Items listed in a dataset
----
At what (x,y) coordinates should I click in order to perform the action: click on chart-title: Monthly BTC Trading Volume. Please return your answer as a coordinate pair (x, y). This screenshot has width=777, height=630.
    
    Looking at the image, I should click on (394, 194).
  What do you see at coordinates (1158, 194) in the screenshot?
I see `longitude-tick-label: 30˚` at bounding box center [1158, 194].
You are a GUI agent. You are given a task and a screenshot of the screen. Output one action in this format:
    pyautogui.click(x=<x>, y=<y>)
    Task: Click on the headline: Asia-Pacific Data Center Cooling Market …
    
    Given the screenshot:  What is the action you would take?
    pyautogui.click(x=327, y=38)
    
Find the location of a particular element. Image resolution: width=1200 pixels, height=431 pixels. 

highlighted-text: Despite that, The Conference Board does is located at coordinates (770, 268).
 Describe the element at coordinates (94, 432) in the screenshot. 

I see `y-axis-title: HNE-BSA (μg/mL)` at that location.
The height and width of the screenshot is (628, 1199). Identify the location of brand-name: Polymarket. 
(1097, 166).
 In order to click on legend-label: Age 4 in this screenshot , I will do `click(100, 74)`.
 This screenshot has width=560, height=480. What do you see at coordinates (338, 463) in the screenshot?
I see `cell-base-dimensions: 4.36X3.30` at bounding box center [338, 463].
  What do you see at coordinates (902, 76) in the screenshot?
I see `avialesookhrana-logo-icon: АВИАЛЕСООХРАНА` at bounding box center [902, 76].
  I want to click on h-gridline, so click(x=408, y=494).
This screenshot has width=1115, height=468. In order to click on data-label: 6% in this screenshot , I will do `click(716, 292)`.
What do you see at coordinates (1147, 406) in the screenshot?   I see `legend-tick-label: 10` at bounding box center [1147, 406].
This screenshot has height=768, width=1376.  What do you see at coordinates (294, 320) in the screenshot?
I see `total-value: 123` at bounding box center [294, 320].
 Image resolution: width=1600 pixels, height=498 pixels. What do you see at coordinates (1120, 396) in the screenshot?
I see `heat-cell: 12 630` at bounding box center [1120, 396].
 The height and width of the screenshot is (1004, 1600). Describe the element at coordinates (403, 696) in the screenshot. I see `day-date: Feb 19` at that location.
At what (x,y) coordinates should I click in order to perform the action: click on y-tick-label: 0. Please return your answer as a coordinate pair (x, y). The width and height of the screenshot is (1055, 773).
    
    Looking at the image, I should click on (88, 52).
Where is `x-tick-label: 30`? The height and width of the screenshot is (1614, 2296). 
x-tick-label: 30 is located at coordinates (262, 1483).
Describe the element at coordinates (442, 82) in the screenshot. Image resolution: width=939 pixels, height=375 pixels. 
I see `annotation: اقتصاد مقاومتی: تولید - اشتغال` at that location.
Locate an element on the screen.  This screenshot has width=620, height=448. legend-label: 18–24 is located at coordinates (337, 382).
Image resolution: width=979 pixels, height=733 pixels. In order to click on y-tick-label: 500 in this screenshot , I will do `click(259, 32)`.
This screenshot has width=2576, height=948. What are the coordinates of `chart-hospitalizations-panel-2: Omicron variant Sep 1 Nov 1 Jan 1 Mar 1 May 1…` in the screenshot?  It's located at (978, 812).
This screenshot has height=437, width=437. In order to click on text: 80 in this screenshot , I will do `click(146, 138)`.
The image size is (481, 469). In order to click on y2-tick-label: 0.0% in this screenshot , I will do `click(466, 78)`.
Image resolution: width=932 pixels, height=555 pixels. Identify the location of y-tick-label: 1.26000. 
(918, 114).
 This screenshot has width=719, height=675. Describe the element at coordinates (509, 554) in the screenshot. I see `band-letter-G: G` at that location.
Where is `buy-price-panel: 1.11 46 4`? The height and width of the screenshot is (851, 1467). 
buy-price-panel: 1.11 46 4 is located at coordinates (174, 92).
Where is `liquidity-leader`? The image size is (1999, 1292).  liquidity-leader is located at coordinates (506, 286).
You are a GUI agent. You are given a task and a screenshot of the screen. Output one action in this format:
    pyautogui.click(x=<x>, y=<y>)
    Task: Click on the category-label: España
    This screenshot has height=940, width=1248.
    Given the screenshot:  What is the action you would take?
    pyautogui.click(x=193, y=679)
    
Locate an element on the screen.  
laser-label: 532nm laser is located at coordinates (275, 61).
----
- JOB -
Render everything from the line containing "coordinates (337, 382)." down to the end of the data as a Markdown table with the columns Row and Content. Give each line's number in Row and its text in Content, and leave out blank lines.

- ANSWER TO THIS TASK -
| Row | Content |
|---|---|
| 1 | Locate an element on the screen.  This screenshot has width=620, height=448. legend-label: 18–24 is located at coordinates (337, 382). |
| 2 | Image resolution: width=979 pixels, height=733 pixels. In order to click on y-tick-label: 500 in this screenshot , I will do `click(259, 32)`. |
| 3 | This screenshot has width=2576, height=948. What are the coordinates of `chart-hospitalizations-panel-2: Omicron variant Sep 1 Nov 1 Jan 1 Mar 1 May 1…` in the screenshot?  It's located at (978, 812). |
| 4 | This screenshot has height=437, width=437. In order to click on text: 80 in this screenshot , I will do `click(146, 138)`. |
| 5 | The image size is (481, 469). In order to click on y2-tick-label: 0.0% in this screenshot , I will do `click(466, 78)`. |
| 6 | Image resolution: width=932 pixels, height=555 pixels. Identify the location of y-tick-label: 1.26000.  |
| 7 | (918, 114). |
| 8 |  This screenshot has width=719, height=675. Describe the element at coordinates (509, 554) in the screenshot. I see `band-letter-G: G` at that location. |
| 9 | Where is `buy-price-panel: 1.11 46 4`? The height and width of the screenshot is (851, 1467).  |
| 10 | buy-price-panel: 1.11 46 4 is located at coordinates (174, 92). |
| 11 | Where is `liquidity-leader`? The image size is (1999, 1292).  liquidity-leader is located at coordinates (506, 286). |
| 12 | You are a GUI agent. You are given a task and a screenshot of the screen. Output one action in this format: |
| 13 |     pyautogui.click(x=<x>, y=<y>) |
| 14 |     Task: Click on the category-label: España |
| 15 |     This screenshot has height=940, width=1248. |
| 16 |     Given the screenshot:  What is the action you would take? |
| 17 |     pyautogui.click(x=193, y=679) |
| 18 | Locate an element on the screen.   |
| 19 | laser-label: 532nm laser is located at coordinates (275, 61). |